Providers sidelined by COVID-19 sharing protective equipment

Providers sidelined by COVID-19 sharing protective equipment

Illinois providers sidelined by the new coronavirus pandemic are identifying and donating needed personal protective equipment to hospitals and other healthcare workers on the front lines as the number of COVID-19 cases across the state continues to increase.

The Illinois Public Health Association announced last week that it would donate 30,000 gloves.

“IPHA is delighted to support our colleagues on the frontline of this fight,” said Toni Corona, president of the association and public health administrator at the Madison County Health Department.

Other trade groups said they have started to contact their members to determine how much supply they can give to their colleagues treating COVID-19 patients.

Leigh Ann Vanausdoll, executive director of the Illinois Optometric Association, said they have been surveying and compiling a list of members who say they have enough supplies on-hand that they would be able to donate.

“Hopefully we’ll be able to provide them with a good inventory,” she said.

Dentists are doing the same. Dr. Alice Boghosian, president-elect of the Illinois State Dental Society, said some dentists have already been collecting personal protective equipment and working with their area providers to donate them.

“We’re trying to funnel the PPE to where it’s needed,” she said.

Dr. Stacey Van Scoyoc, a Bloomington-based dentist and vice president of the society, said they have already established a connection in their community where hospitals in need of equipment can call and ask if any of the local dentists can provide specific items, such as small gloves.

“It just brought to light the fact that we do need to work together as a community to help our community,” Scoyoc said.

=-=-=

— Work instruction 1 —
In the protective equipment article, how many gloves did the Illinois Public Health Association say it would donate?
— Work instruction 2 —
Name every person mentioned in the protective equipment article.
— Work instruction 3 —
Please carry on the protective equipment article from its last sentence.

=-=-=

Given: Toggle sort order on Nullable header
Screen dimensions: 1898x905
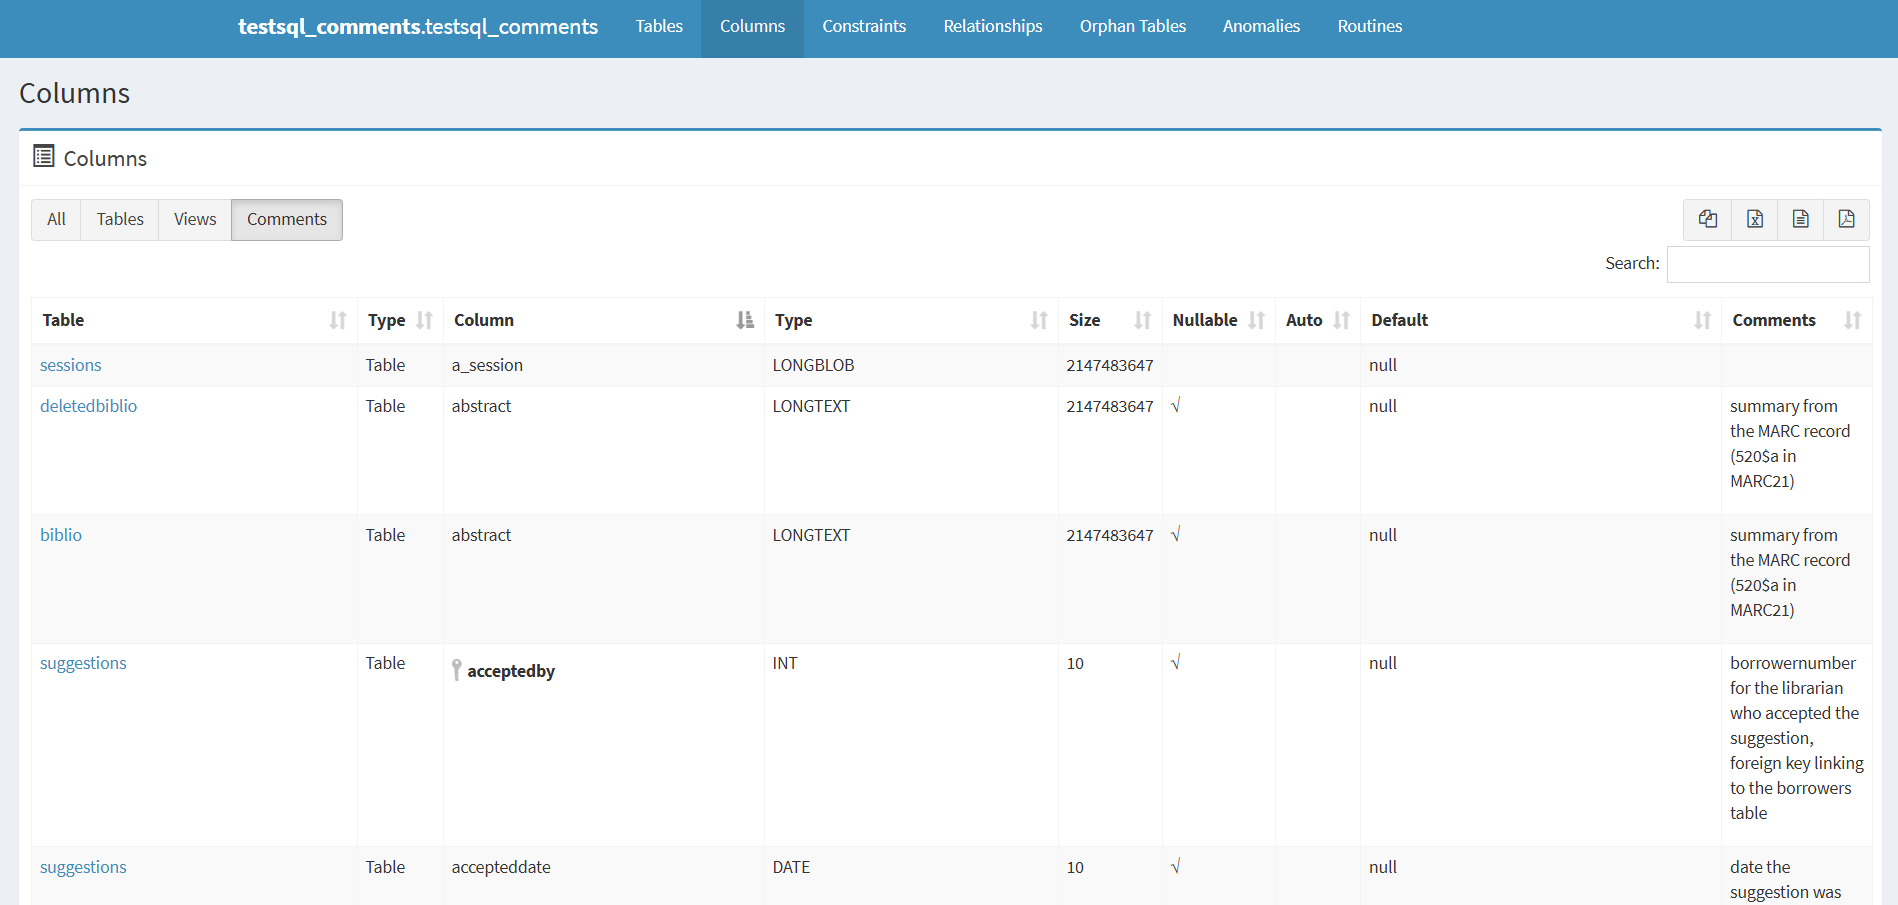Looking at the screenshot, I should [1256, 320].
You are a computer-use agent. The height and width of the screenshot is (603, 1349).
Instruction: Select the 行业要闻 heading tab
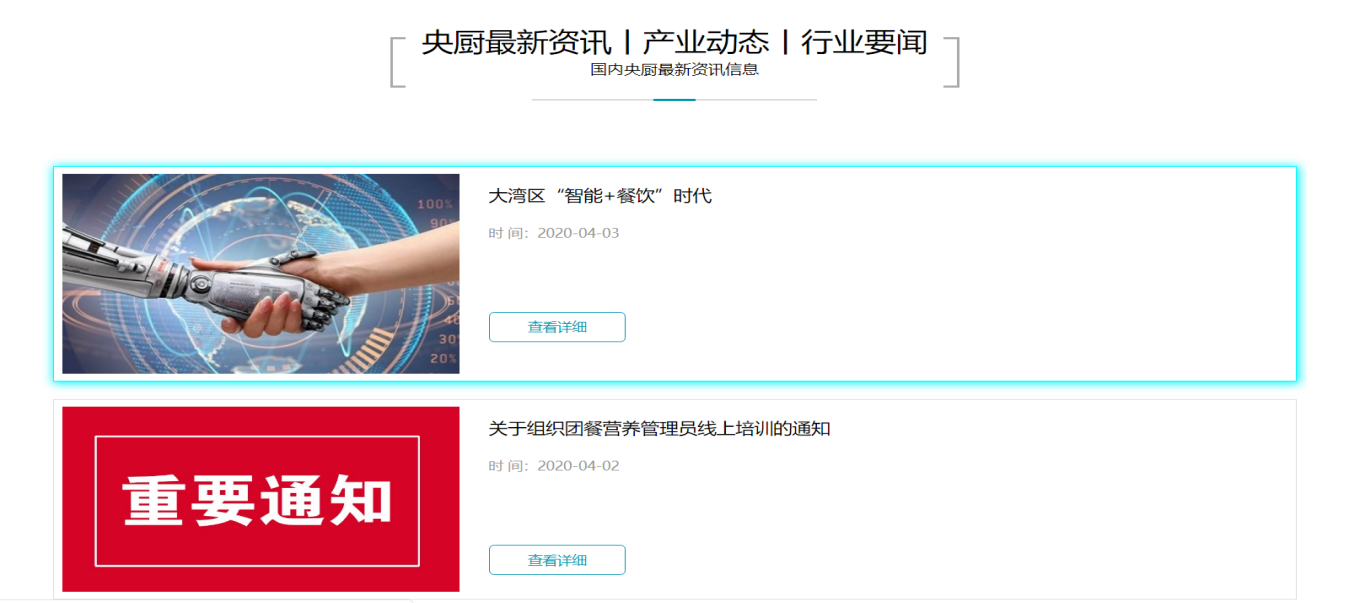[x=864, y=42]
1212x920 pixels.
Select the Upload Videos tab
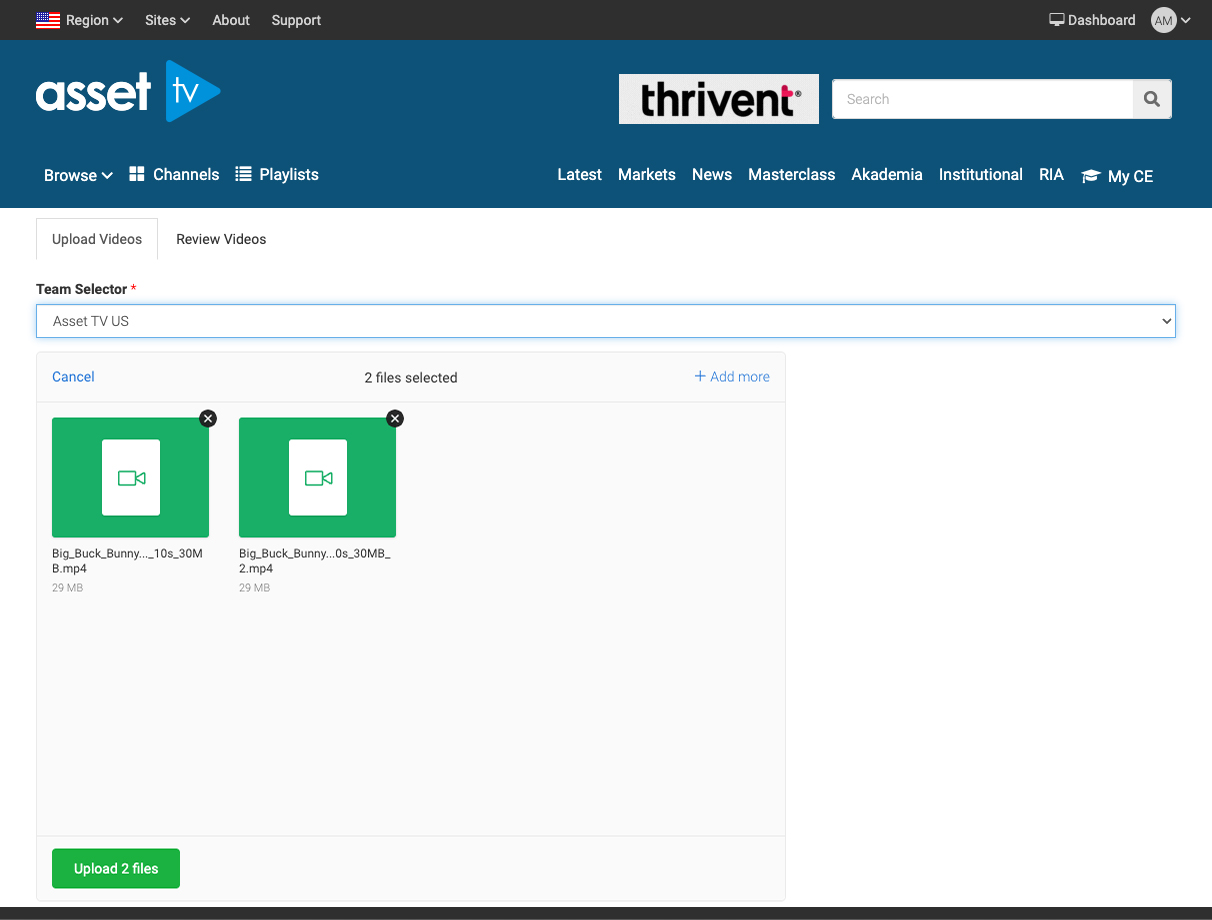click(97, 239)
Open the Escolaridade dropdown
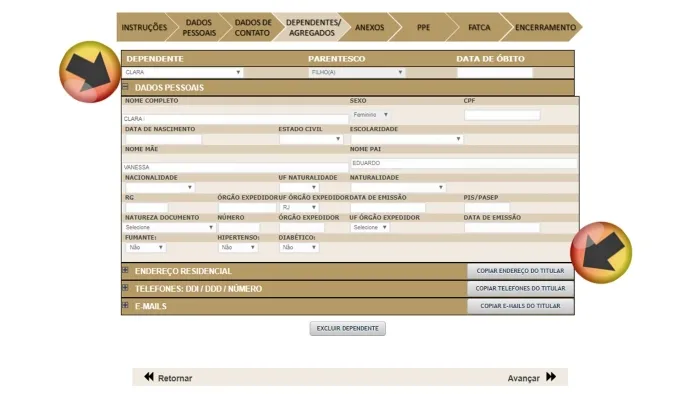Viewport: 700px width, 394px height. click(x=407, y=139)

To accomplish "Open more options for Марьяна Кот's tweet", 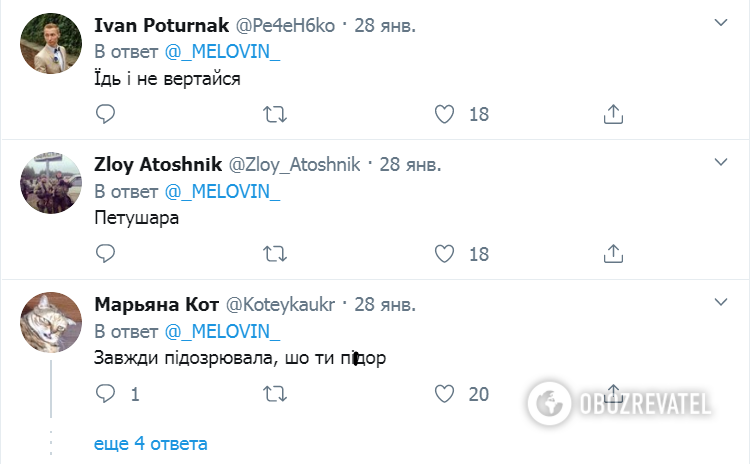I will (719, 300).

=-=-=

— Exercise answer 1 —
30,000 gloves.

— Exercise answer 2 —
Toni Corona, Leigh Ann Vanausdoll, Dr. Alice Boghosian, Dr. Stacey Van Scoyoc

— Exercise answer 3 —
With dentists still having to provide some emergency care, Boghosian and Scoyoc said they try and provide equipment whenever possible.

Dr. Stephanie Keating, head of anesthesia service at the University of Illinois’ Veterinary Teaching Hospital, said the college is coordinating with the Illinois State Veterinary Medical Association to compile a list of who can help supply equipment and manpower if and when there is a call to action.

“We’re basically identifying all of that so that if called upon by the local hospitals, we can immediately mobilize and get back to them,” she said.

Along with gloves and masks, Keating said some veterinarians can provide vital monitors and, in some cases, ventilators that could be modified for human use to use “as a bridge” in case demand exceeds availability.

And while they are trained to work on animals, Keating said some veterinarians, in theory, could assist other medical professionals to monitor patients and take vitals if necessary.

“The willingness of people in the veterinary community to help has been overwhelmingly positive,” she said. “And I think that there is just a whole profession of people that have training in this area, have the equipment and the PPE that could be of help. There’s just basically a whole profession that is absolutely willing to help if called upon.”